Article:
# Travelling Europe, Need Inspiration



## Ash Ludd

Think I'm gonna head out to mainland Europe again fairly soon, need some inspiration for where to go though... anyone know any cool places they recommend? Radical farms, beautiful landscapes, good squatting communities, street festivals, good folk/metal/punk scene etc.?
Pretty burned out on cities but kinda attached to them as I survive by busking and skipping (dumpster diving) so not opposed to suggestions of them but really wanna know some cool rural communities, landscapes and stuff to check out.


----------



## amines

When are you planing on comming to europe? 
The nordic countries are very expensive but good for sumpster dicing
Spain offers alot of abandoned cities in the mountains
If you're looking for some fun places with lovely peole loud music and all...
The balkans (serbia, croatia,montenegro,albania,bulgaria,romania, bosna i hercegovina) The coastline of croatia, albania and montenegro!! definetly
Give me more details about your plans and I can give you more advice (hitchhiking, blackridind etc.)


----------



## CrustyFuckinP

can i come with you (again)? ^_^

also, are you talking about Eastern Europe too?

Stated goal A: Rewrite the Europe travel thread starting with "Pretty burned out" and going on through "comming to europe?", putting "street performing" wherever "busking" appears.
Stated goal B: Decide whether each statement agrees with the Europe travel thread, answering yes or no and quoting the deciding words: (i) Ash Ludd gets by through busking and skipping. (ii) amines describes the Nordic countries as cheap. (iii) CrustyFuckinP asks whether Eastern Europe is included.
Stated goal C: Write the next part of the Europe travel thread, following on from its final post.

Stored dataset items:
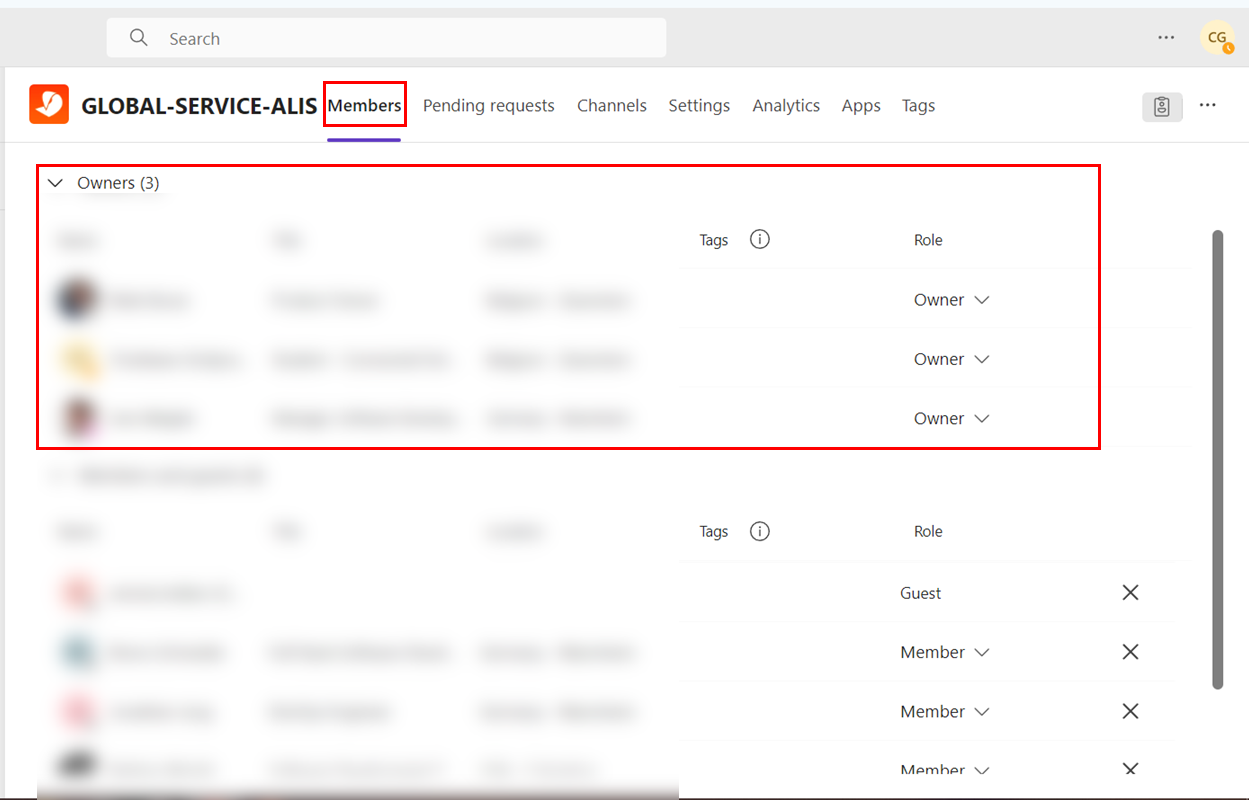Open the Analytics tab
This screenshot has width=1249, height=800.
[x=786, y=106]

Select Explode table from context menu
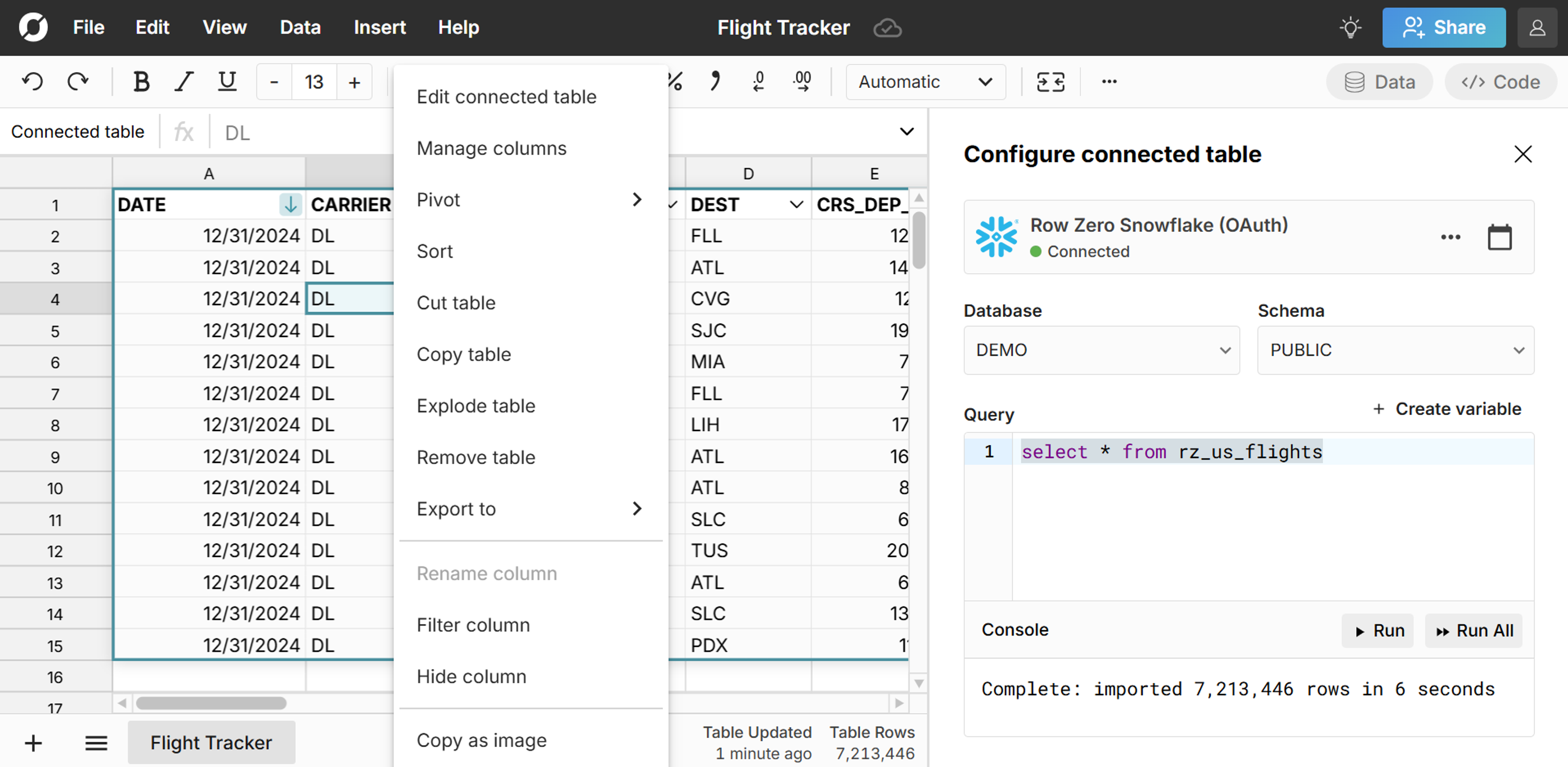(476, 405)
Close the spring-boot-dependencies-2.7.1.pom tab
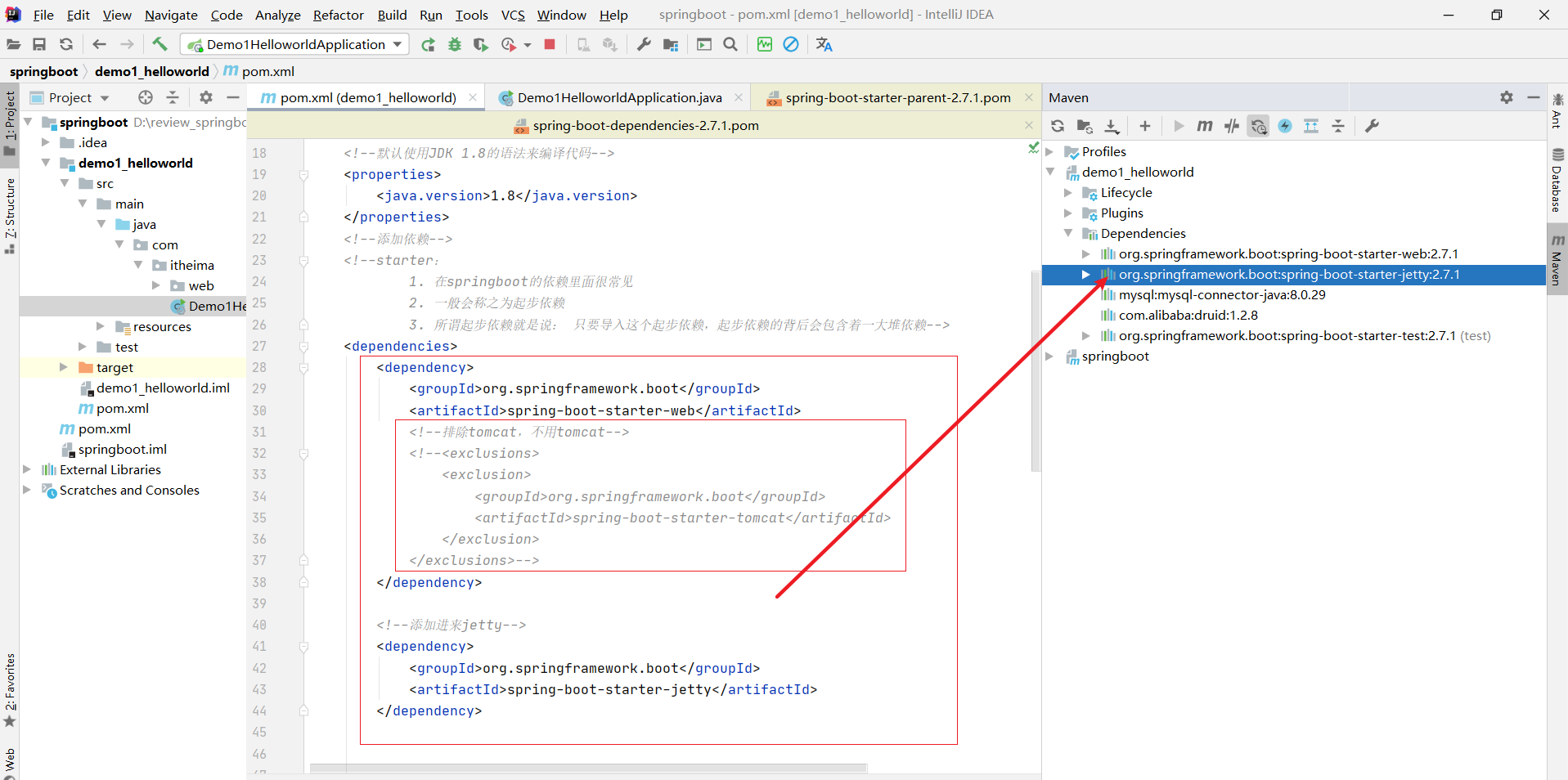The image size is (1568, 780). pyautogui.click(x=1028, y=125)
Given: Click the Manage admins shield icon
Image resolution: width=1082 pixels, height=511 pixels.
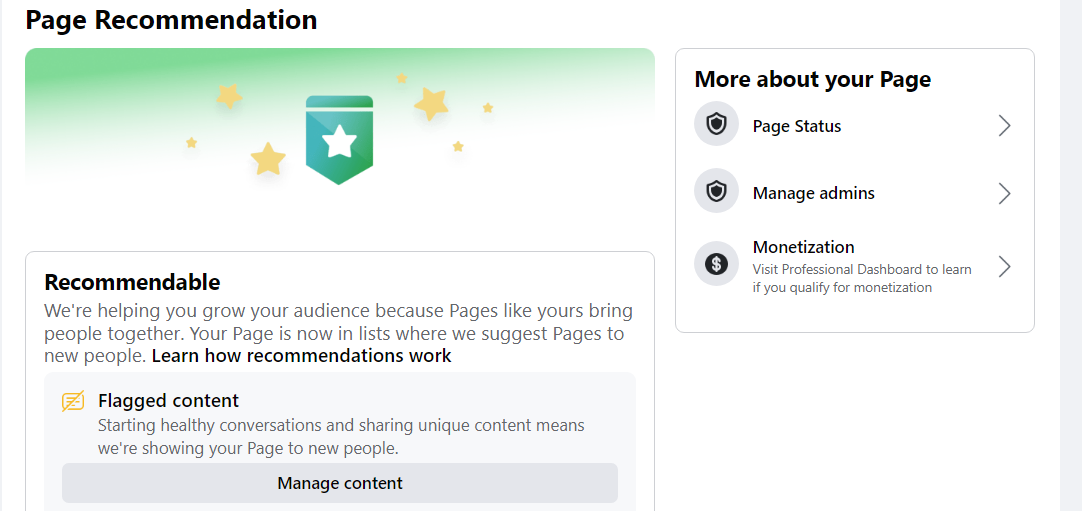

Exercise output A:
Pretty burned out on cities but kinda attached to them as I survive by street performing and skipping (dumpster diving) so not opposed to suggestions of them but really wanna know some cool rural communities, landscapes and stuff to check out.


----------



## amines

When are you planing on comming to europe?

Exercise output B:
(i) Yes: "I survive by busking and skipping (dumpster diving)"
(ii) No: "The nordic countries are very expensive"
(iii) Yes: "also, are you talking about Eastern Europe too?"

Exercise output C:
I got spooked by the language barriers and unfriendliness of rural Germany around Hambacher. I kinda felt like eastern eu would be like that too... but I know it's not.


----------



## OutsideYourWorld

I love Europe, and I spent about two years hitching, wild camping, and a bit of volunteer work there. I spent most of my time in eastern europe, though, and i'd love (and will) go again. The people can take some getting used to, and just because they don't smile much doesn't mean they aren't nice and helpful, because they are! The food is awesome, the landscapes beautiful and not as industrialized as much of the West, it's cheap for just about everything, hitching is easier, and there are so many abandoned buildings.

I'm not city guy, but Budapest was lovely. I also ended up working on a farm a wee bit south of budapest, which was on the outskirts of an abandoned Russian base and also had basically a little abandoned village all around me. I could squirrel through gaps in doors or windows and be in places stuck in time from the Soviet days. Even found an old officers cap with the red star on it, still. 

Romania and Bulgaria I spent a couple weeks in each, but would really like to spend more time there. I can't quite place it, but those countries have that old feel to them that I always imagined about Europe in general would be like (in my fantasies, that is). 

I MIGHT end up going there again soon, within a month or so. I'm still not sure myself. It's either South America, or Eastern Europe  

Also, Budapest has an awesome folk/metal/punk scene. Check out Durer Kert, a university campus turned into a huge music venue. I recall a death metal festival, where they had different rooms for different bands going at the same time.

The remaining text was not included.